Focusing on this process is therefore surely a sensible move by the new majority Conservative Government.

A further pressing matter should be automatic transfers”

It might not be sexy but calibrating the nuts and bolts of auto-enrolment, whether payroll, software, scheme quality criteria, charges or governance, should be the priority. So too should be the developing issue around “net pay” arrangements for those above the auto-enrolment threshold but below the income tax personal allowance of £10 600.

A further pressing matter should be automatic transfers. Only with a workable system to aggregate individual pots do other pieces of the auto-enrolment puzzle fall into place. Get this right and auto-escalation, mandation, and more widely encouraging higher contribution rates, can then become the basis of subsequent policy debate.

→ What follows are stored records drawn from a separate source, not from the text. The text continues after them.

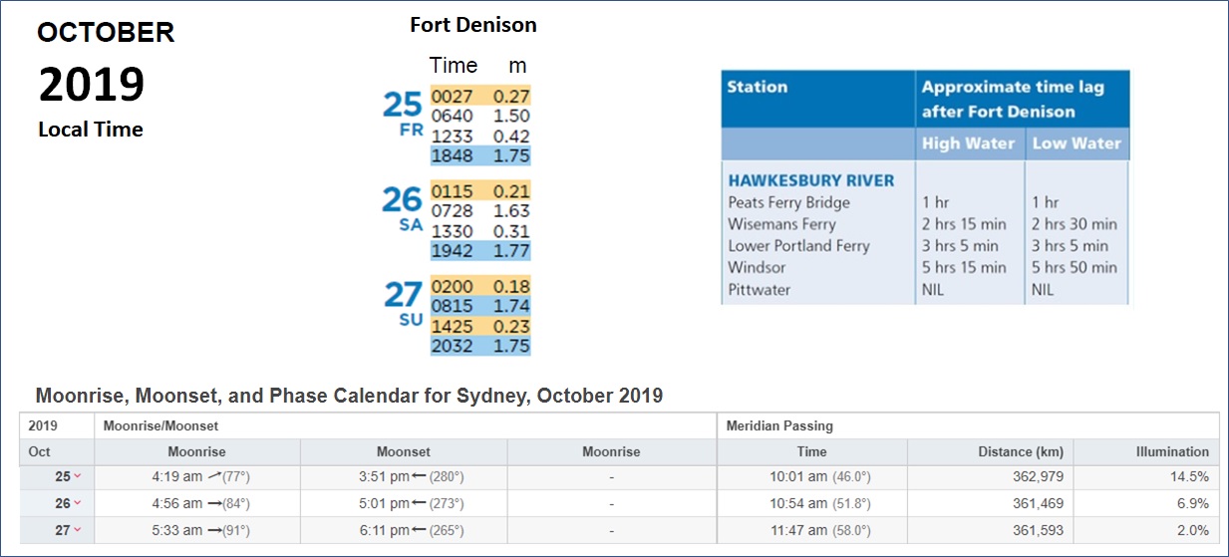Click the moonset arrow beside 6:11 pm
Image resolution: width=1229 pixels, height=557 pixels.
pyautogui.click(x=420, y=531)
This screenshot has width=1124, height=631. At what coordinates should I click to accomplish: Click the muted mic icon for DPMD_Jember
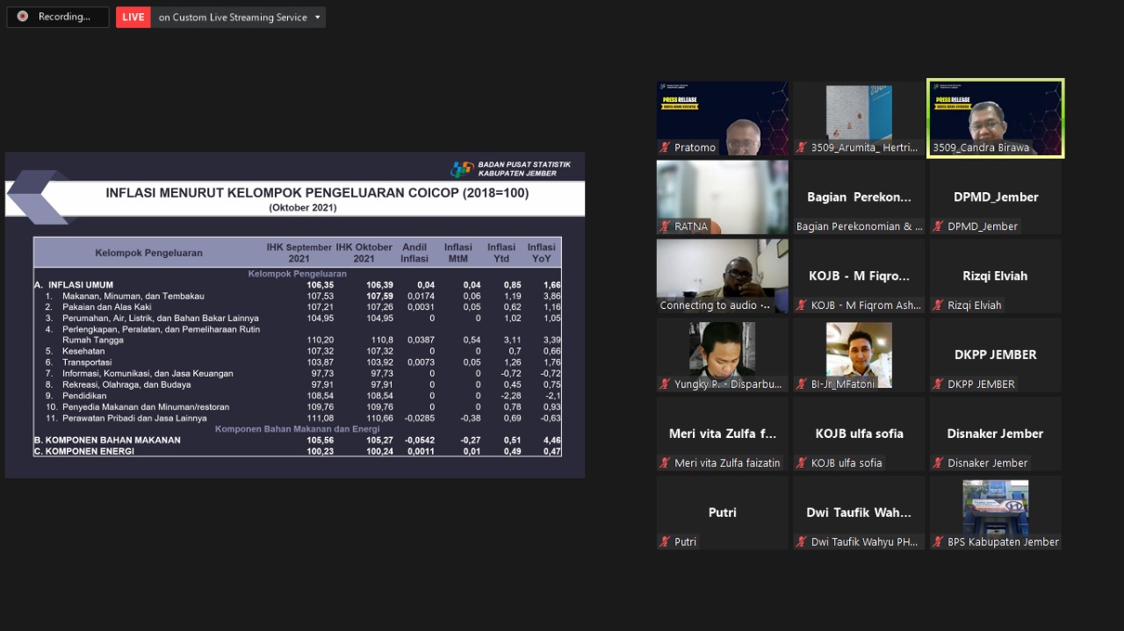pyautogui.click(x=939, y=226)
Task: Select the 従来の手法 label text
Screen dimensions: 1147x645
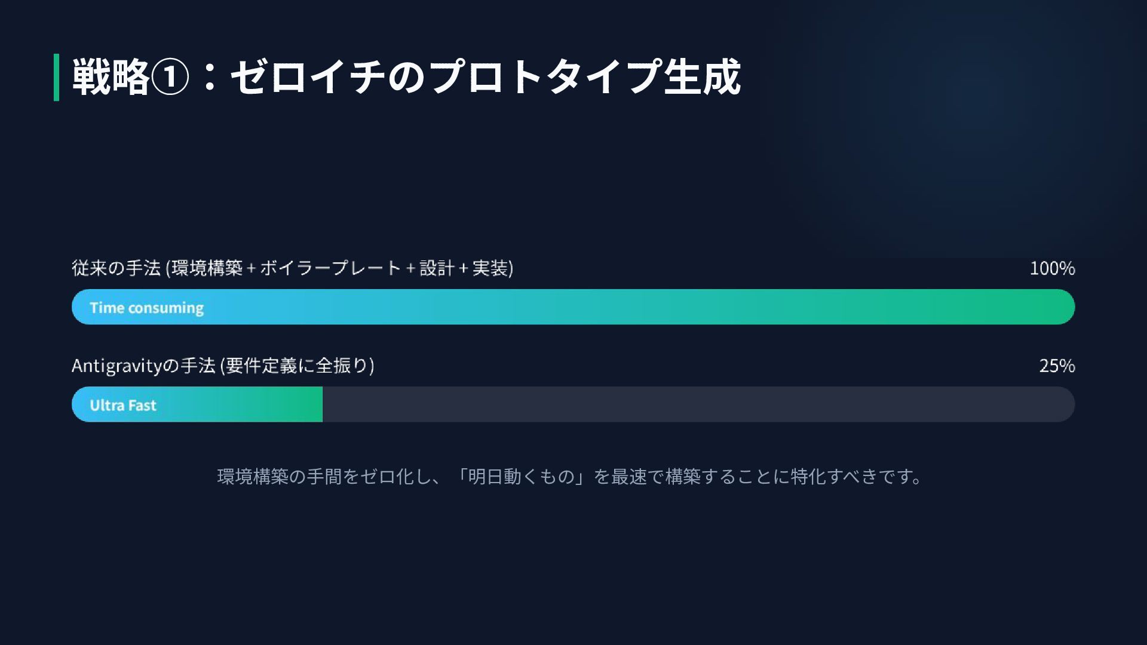Action: 116,268
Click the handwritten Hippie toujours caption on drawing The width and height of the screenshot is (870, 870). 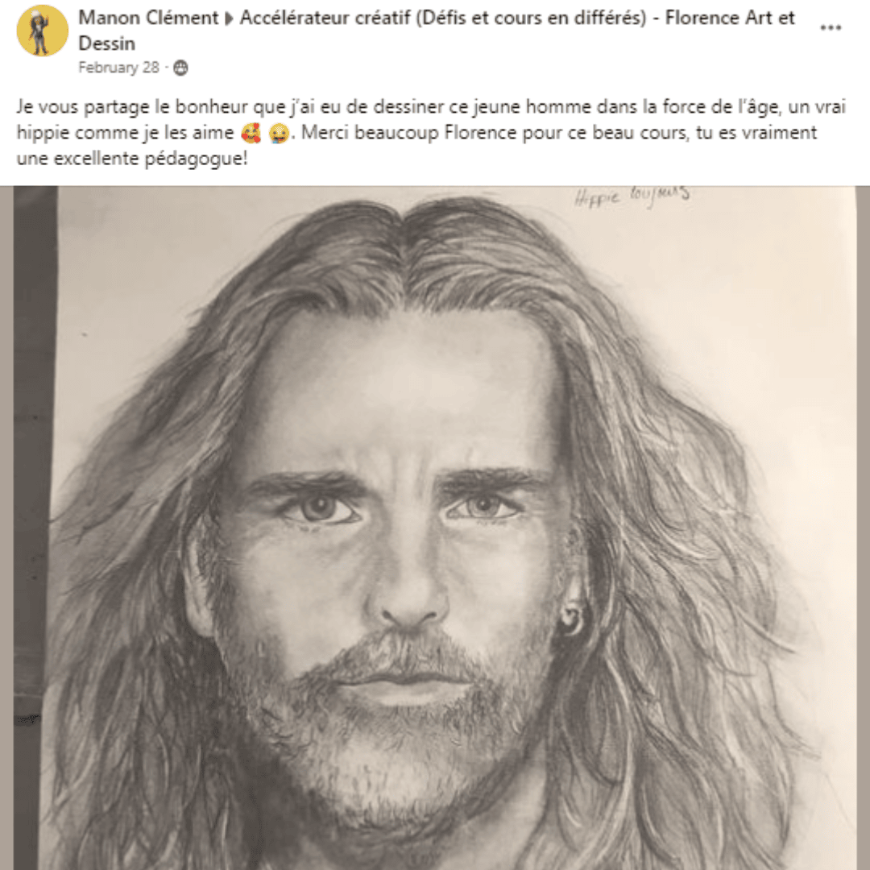(632, 196)
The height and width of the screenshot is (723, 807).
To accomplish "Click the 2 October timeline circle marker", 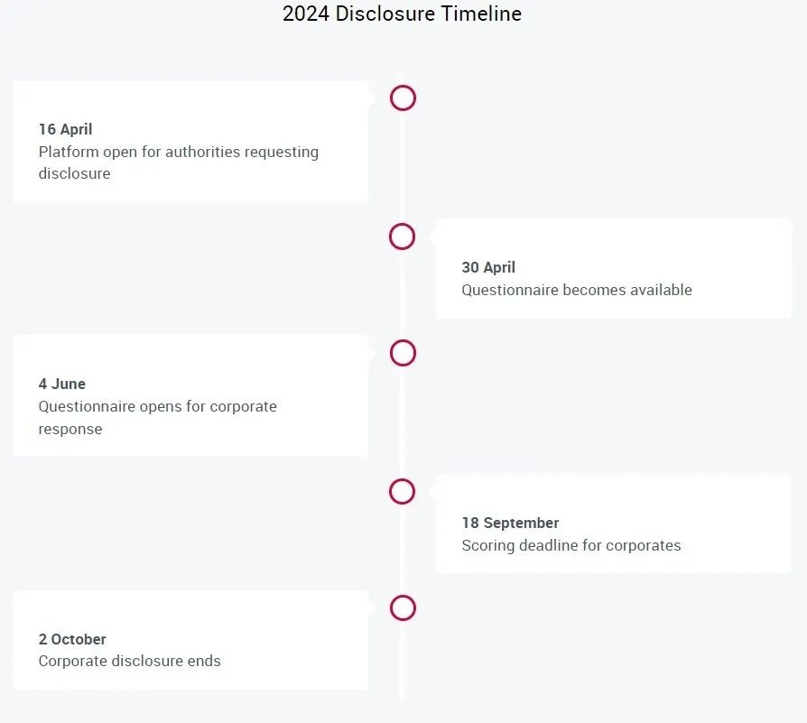I will [403, 607].
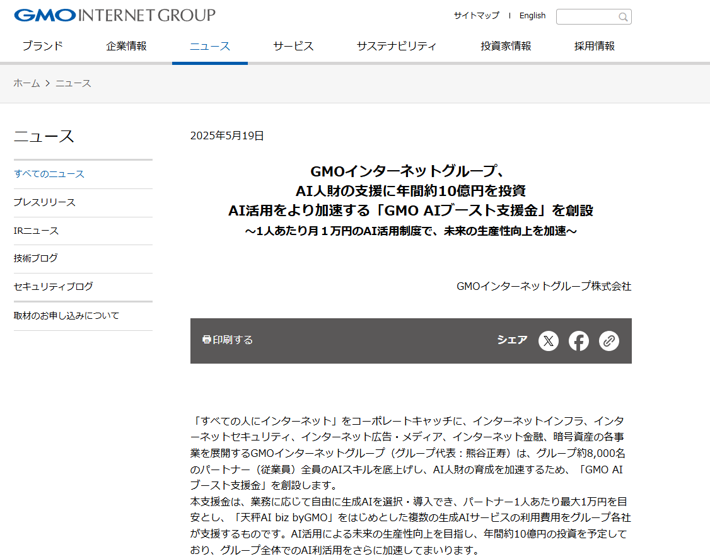Image resolution: width=710 pixels, height=559 pixels.
Task: Open 技術ブログ in the sidebar
Action: tap(36, 258)
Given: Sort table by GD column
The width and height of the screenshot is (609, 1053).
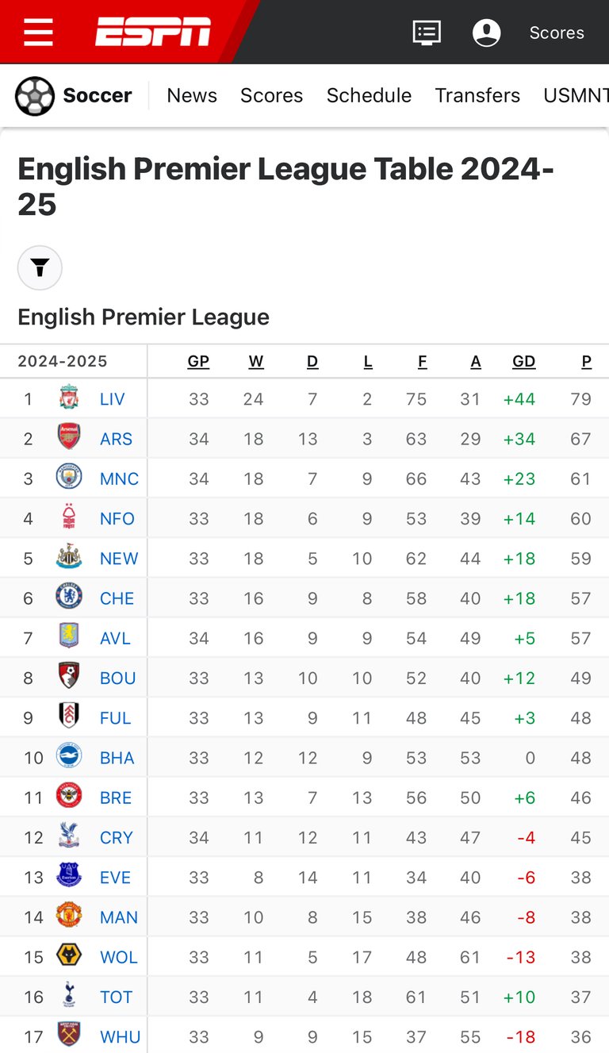Looking at the screenshot, I should tap(523, 362).
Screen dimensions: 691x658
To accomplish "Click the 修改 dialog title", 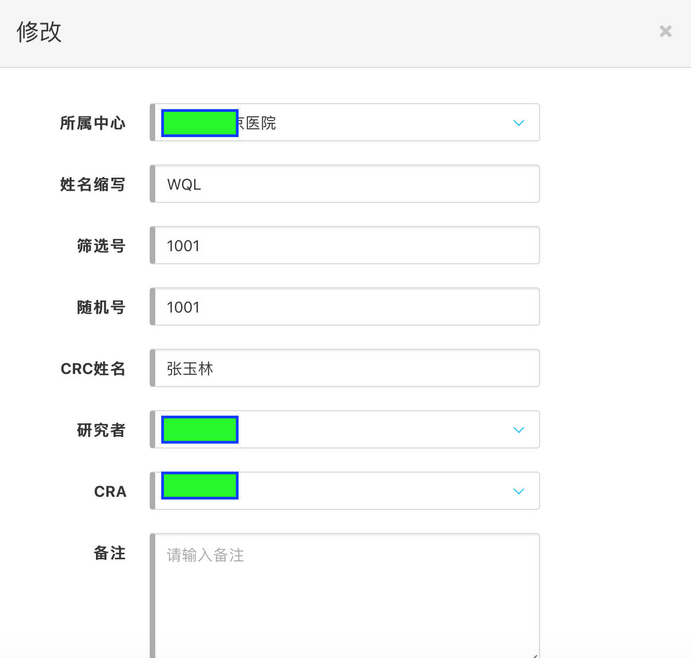I will tap(39, 32).
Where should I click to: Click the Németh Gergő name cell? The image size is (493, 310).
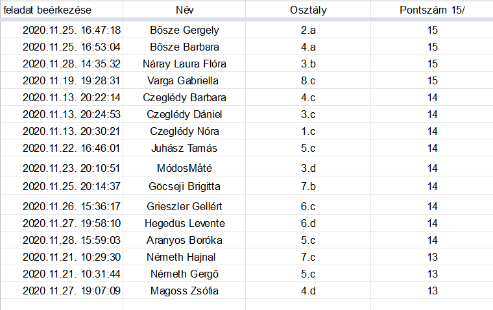pos(184,274)
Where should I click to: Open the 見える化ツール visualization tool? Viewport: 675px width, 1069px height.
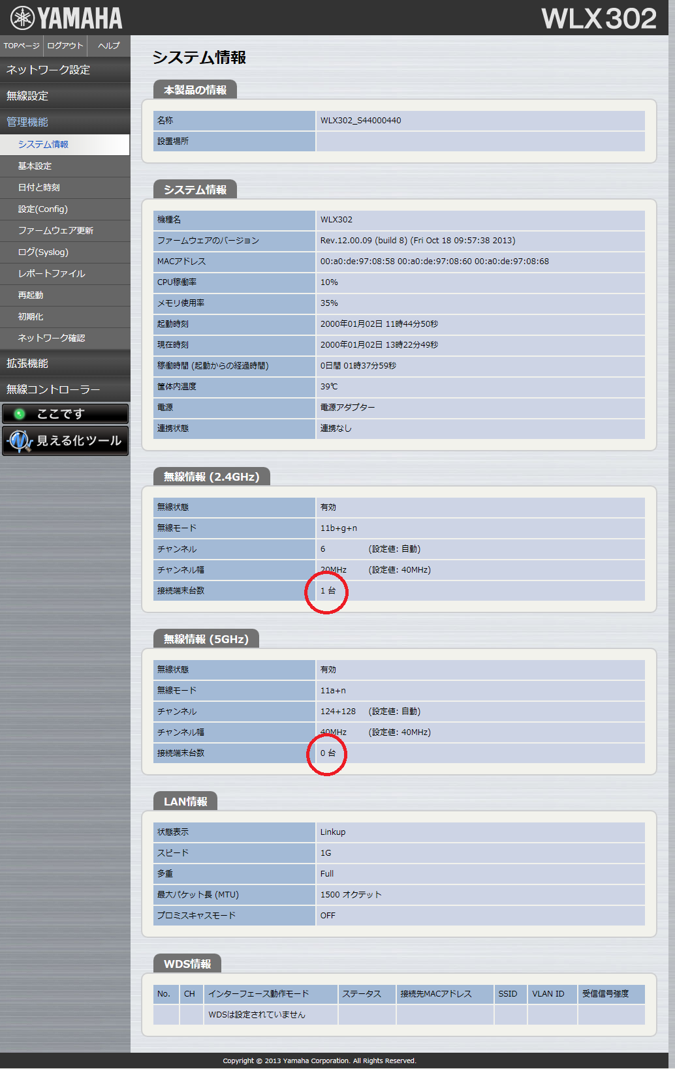tap(65, 441)
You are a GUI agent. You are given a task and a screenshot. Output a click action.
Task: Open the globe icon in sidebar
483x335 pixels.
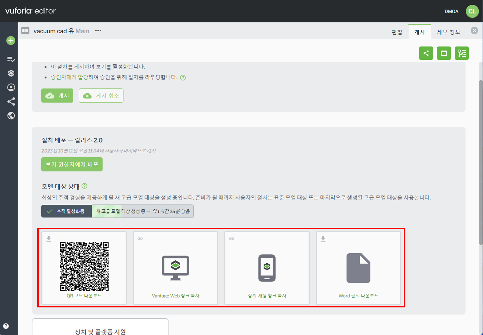pyautogui.click(x=11, y=116)
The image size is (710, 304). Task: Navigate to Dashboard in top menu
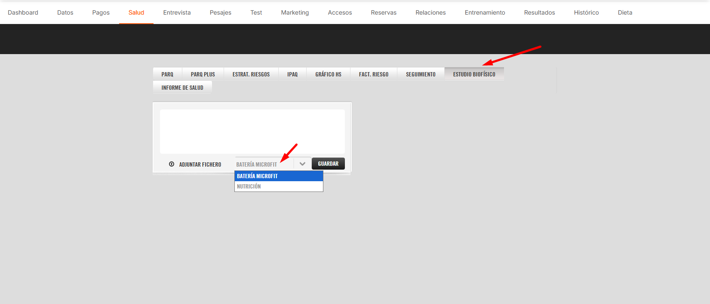[x=23, y=12]
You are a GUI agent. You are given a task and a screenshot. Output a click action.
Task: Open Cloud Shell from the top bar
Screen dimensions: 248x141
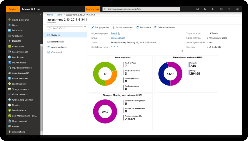tap(198, 9)
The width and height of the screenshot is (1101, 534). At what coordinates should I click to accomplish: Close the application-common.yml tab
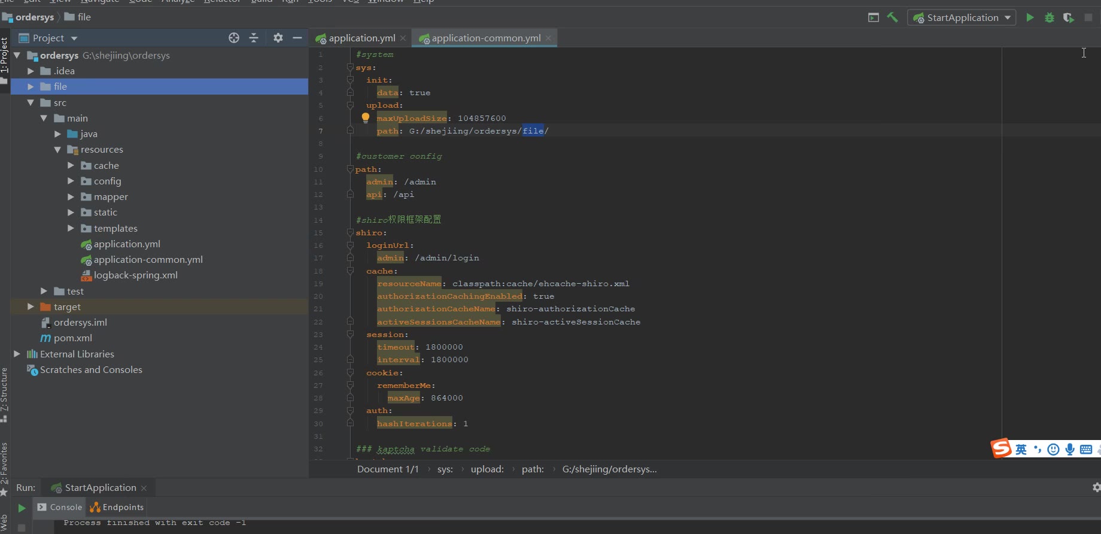[x=548, y=38]
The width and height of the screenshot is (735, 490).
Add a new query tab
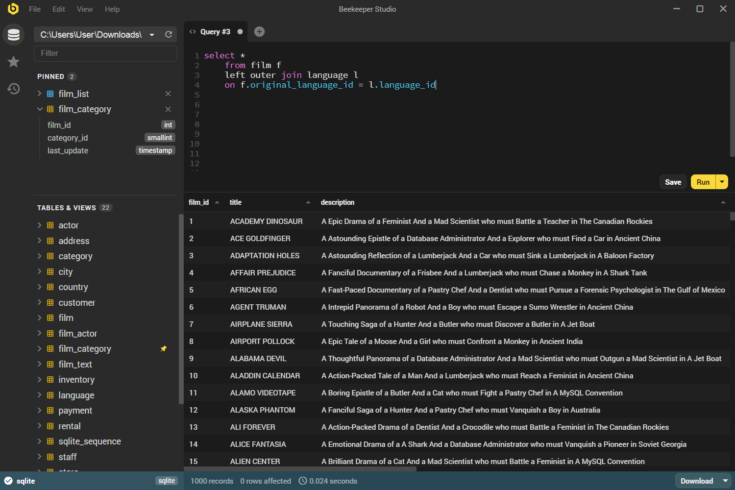pos(259,32)

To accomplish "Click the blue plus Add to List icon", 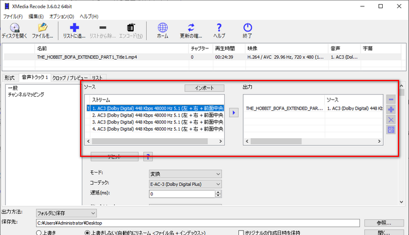I will (x=74, y=30).
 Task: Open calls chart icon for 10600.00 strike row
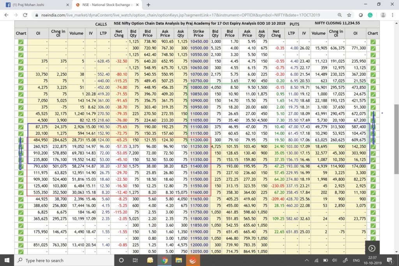pos(21,61)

There are some reasons to be optimistic. Politicians are becoming more engaged with pensions, and more alive to its importance and complexity.

Politicians are becoming more engaged with pensions”

Sure, pensions are not a quick study. They demand a grasping of detail and some immersion in a technical vocabulary. But as pensions rise up the political agenda so to do incentives for politicians to engage and absorb.

Nor is this just a matter of the pensions flexibilities raising the industry’s profile. Auto-enrolment by creating a mass occupational system creates the conditions for an inexorable rise in the political salience of pensions.

Which takes us back to Churchill. In a political world where action always trumps inaction, and with occupational pensions once more becoming a mass savings vehicle, time to buckle in.

The ride has only just begun.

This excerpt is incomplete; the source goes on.